First Barbel by Andy O'Shaughnessy

The scene is set several years ago when Comtel, now NTL came to town and dug up every street making total chaos and mess for weeks whilst laying this new cable thingy. Shortly afterwards the sales team arrived and did the rounds trying to sign up as many customers as possible.

Like the Barbel I was soon to catch, I too, was curious, interested, tempted and finally comfortably took the bait…. Cable TV brought the likes of Wilson, Hayes, Young and that Aussie guy Rex Hunt into my living room. I would watch avidly as these pioneers filled my head with entertainment, then aspirations and finally, desires.

The one that did it was a piece by Trefor West, on the Bristol Avon, in an episode of Total Fishing. There he was, lying in wait for a large Barbel, very close in, under an overhanging tree. I watched spellbound, riveted to the chair, as he struck, held hard and almost got pulled in as the Barbel fought. The combination of the soundtrack, plus the grunts from Trevor together with the creaking from his tackle was something I would never forget.

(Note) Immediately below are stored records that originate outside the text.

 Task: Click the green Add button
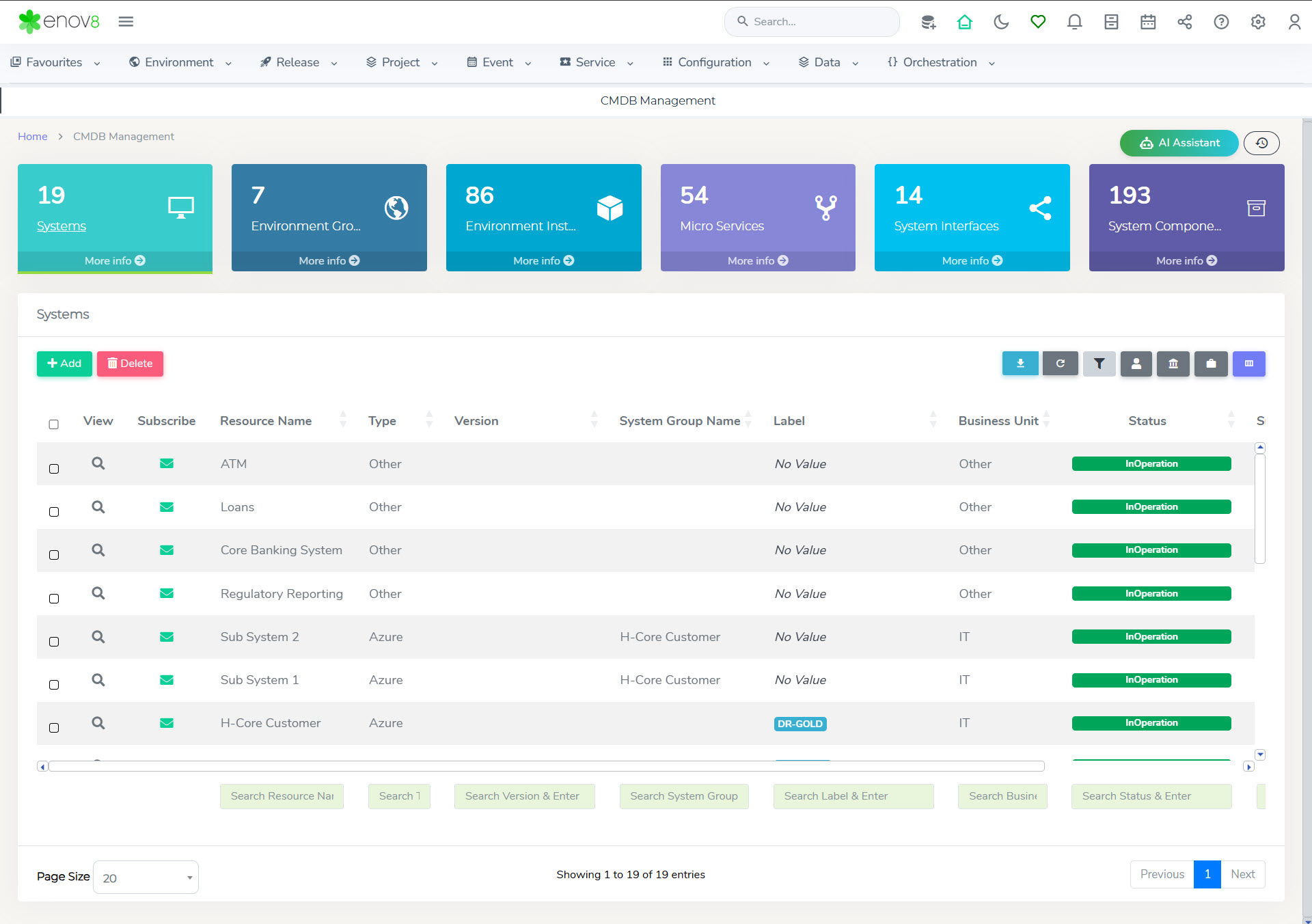(64, 364)
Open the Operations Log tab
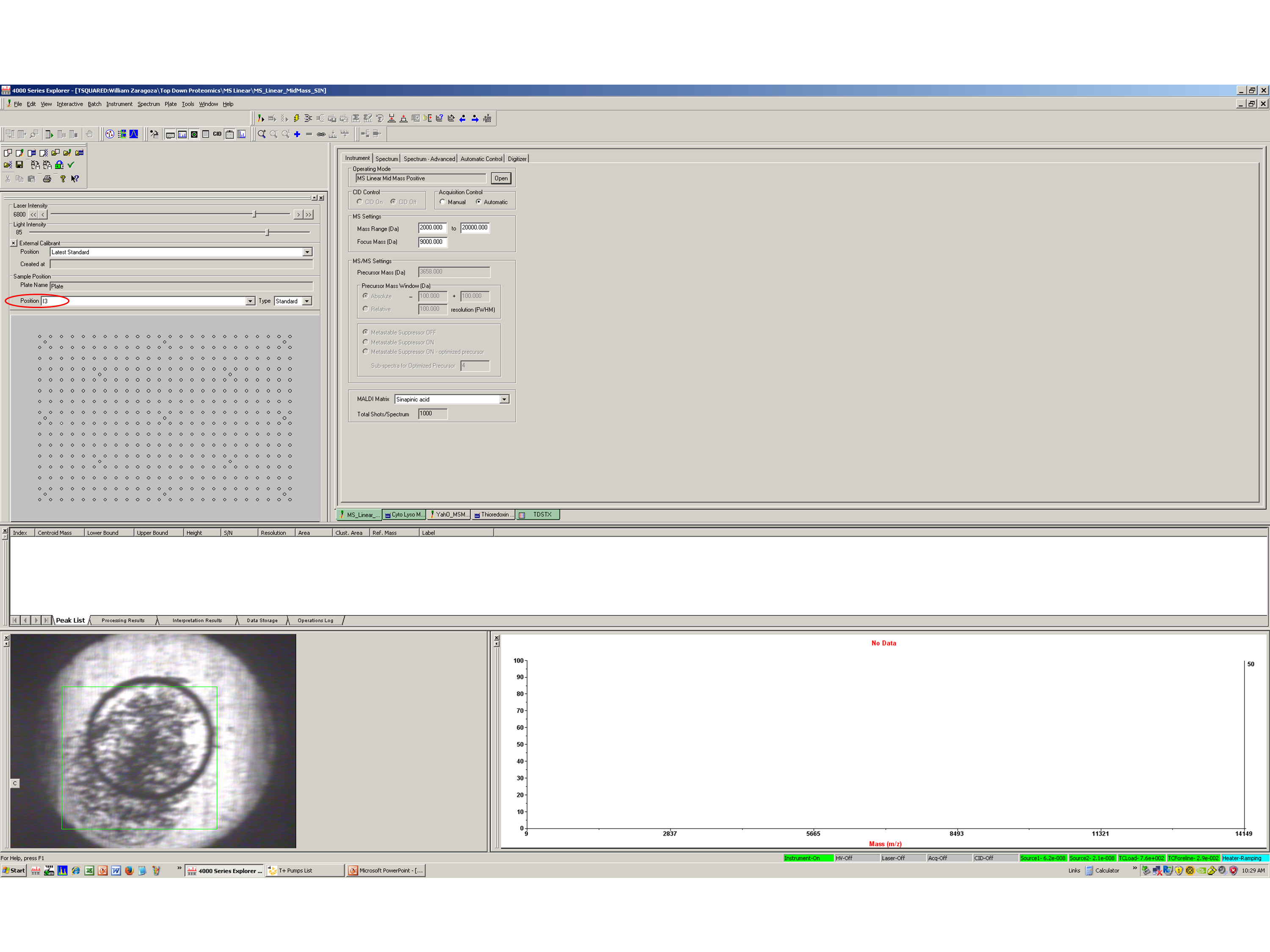 (315, 620)
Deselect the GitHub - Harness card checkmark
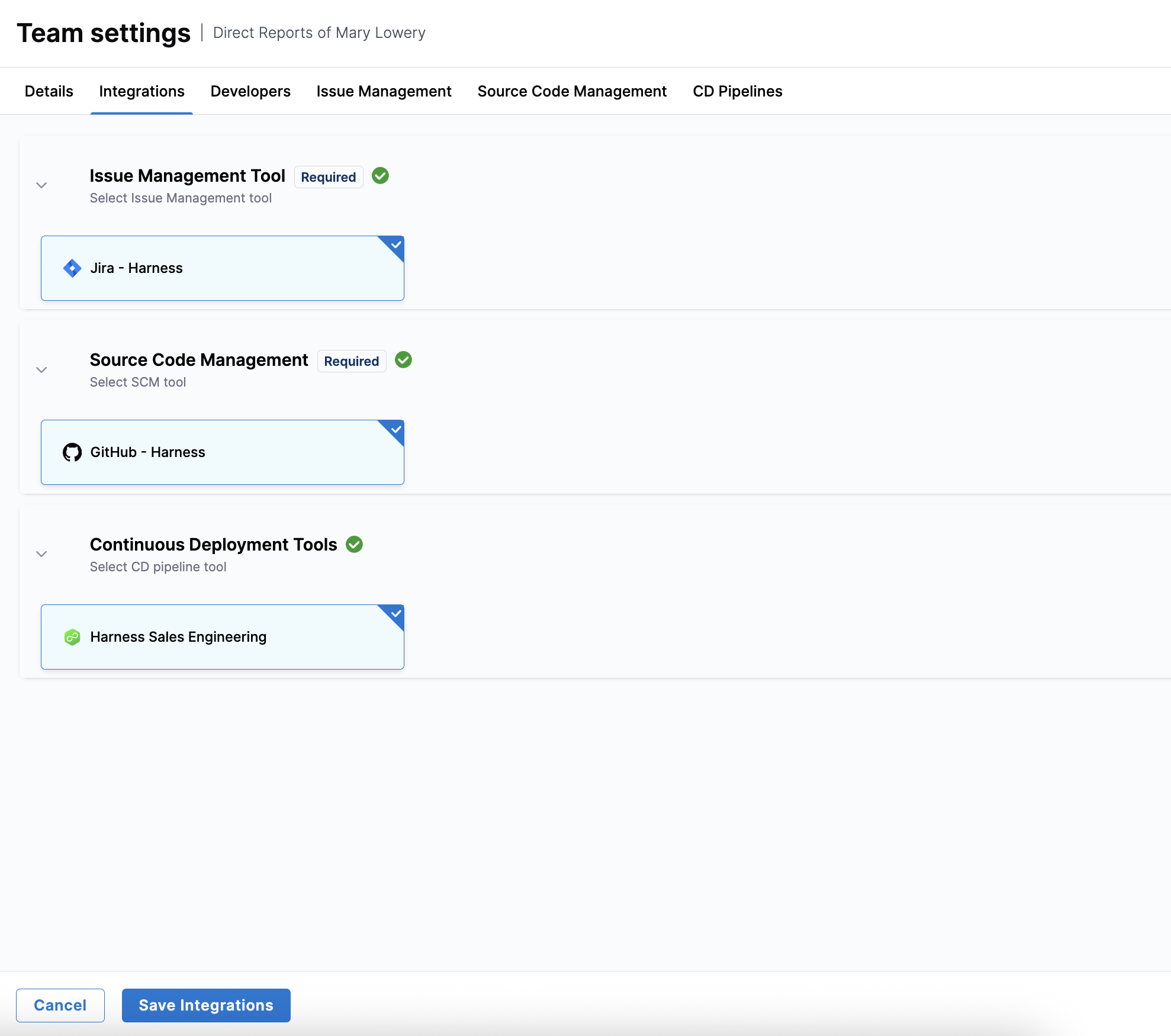This screenshot has height=1036, width=1171. tap(395, 429)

A chance meeting with an old friend revealed that Barbel were present in a local stretch of the Upper Thames, only twenty minutes from my home. An evening after work was chosen, hemp prepared, and my trusty Hardy Richard Walker Avon dusted off and matched with a Mitchell 411 fixed spool reel (I'm a right hand wind man).

The river was walked and using all the ideas learned from the programme, a swim was selected. A section of fast shallows slowed into a deep hole with rushes, on its middle edge with a overhanging bush on its bank-side, clean gravel could be seen, all scooped out by the action of the diverted current. A couple of handfuls of hemp were put in, and as I settled, the kettle was put on.

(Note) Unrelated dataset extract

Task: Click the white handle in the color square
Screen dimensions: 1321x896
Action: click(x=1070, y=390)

I used 8lb mono straight though to a size 6 hook, baited on the hair (separate in those days) with a large lump of Bacon grill. Just a single SSG shot was added to take the slightly buoyant bait down. I cast into the faster flowing middle river and, under a tight line, allowed the bait to trundle round in an arc towards the primed depression.

I allowed a further few loose coils of line off, allowing the bait to disappear down into the depths and out of sight. With bail arm closed, rod in a single rest I sat down enjoying the freshly brewed tea.

I sat enjoying the late evening sun; now much lower in the sky, listening to a distant Woodpecker and admiring the electric blue flash of the kingfisher.

Was that a knock? My eyes focusing on the tip of the rod…..again it went, and then kept on going!! I grabbed the rod, my right-hand knuckles being smacked repeatedly by the rapidly revolving bail arm, changing over to hold the now well bent Avon into my left-hand, gave me a chance to get the fish under control.

I began to gain line, only to have the fish take more off the clutch. I couldn't believe the power of this fish. Convinced it was a very large Chub, I scanned the surface, looking for the lines entry point, and whereabouts of the fish. To my horror, the fish had got caught up in the opposite bank-side vegetation.

Holding the rod high, over the bush to my right I was able to apply some pressure and this, together with the current, brought the fish back out into open water. Again it tried to seek sanctuary of the deep hole from were it came, but now I had the upper hand.

To see my first Barbel on the surface as my net slid underneath will stay with me to the grave, my heart was racing, yet I was so calm and in control. I wanted to admire my prize, but was all too aware that it should be returned as soon a possible, with my hook swiftly removed I held the fish, Amazed at its size, power, form and beauty.

Without thinking I walked straight onto the shallows, to the edge of the deeper water beyond. After lifting the creature from the net, I held it steady in the current and just watched as it recovered from the experience. Soon, with fins erect, and holding its own position in the flow, I relaxed my gentle hold, this magnificent creature swam away sideways, turned, and shot downstream with a single thrust of its tail.

Never before had I felt this way, totally relaxed, contented, yet buzzing with excitement. I didn't even consider casting in again, there simply was no need, so strong was the sense of euphoria.

More tea was prepared, and I just sat, taking in all that was around me. The evening sun as now very low in the sky, the kingfishers had had their last flight, their part of space being used to good effect by a couple of bats out for an evenings feast.

I just sat motionless for what seemed like hours, going over and over what had happened.

Something caught my eye, opposite a fox had appeared and was taking a drink from the shallows. Never had I been so at one with nature. Eventually, I gather up the few bits of tackle and headed back to the car.

At home I was greeted with the usual” did you catch anything?” “Only the one” I replied, “my first barbel”. “Well at least you got something” came the reply.

I did indeed get something, something very, very special indeed.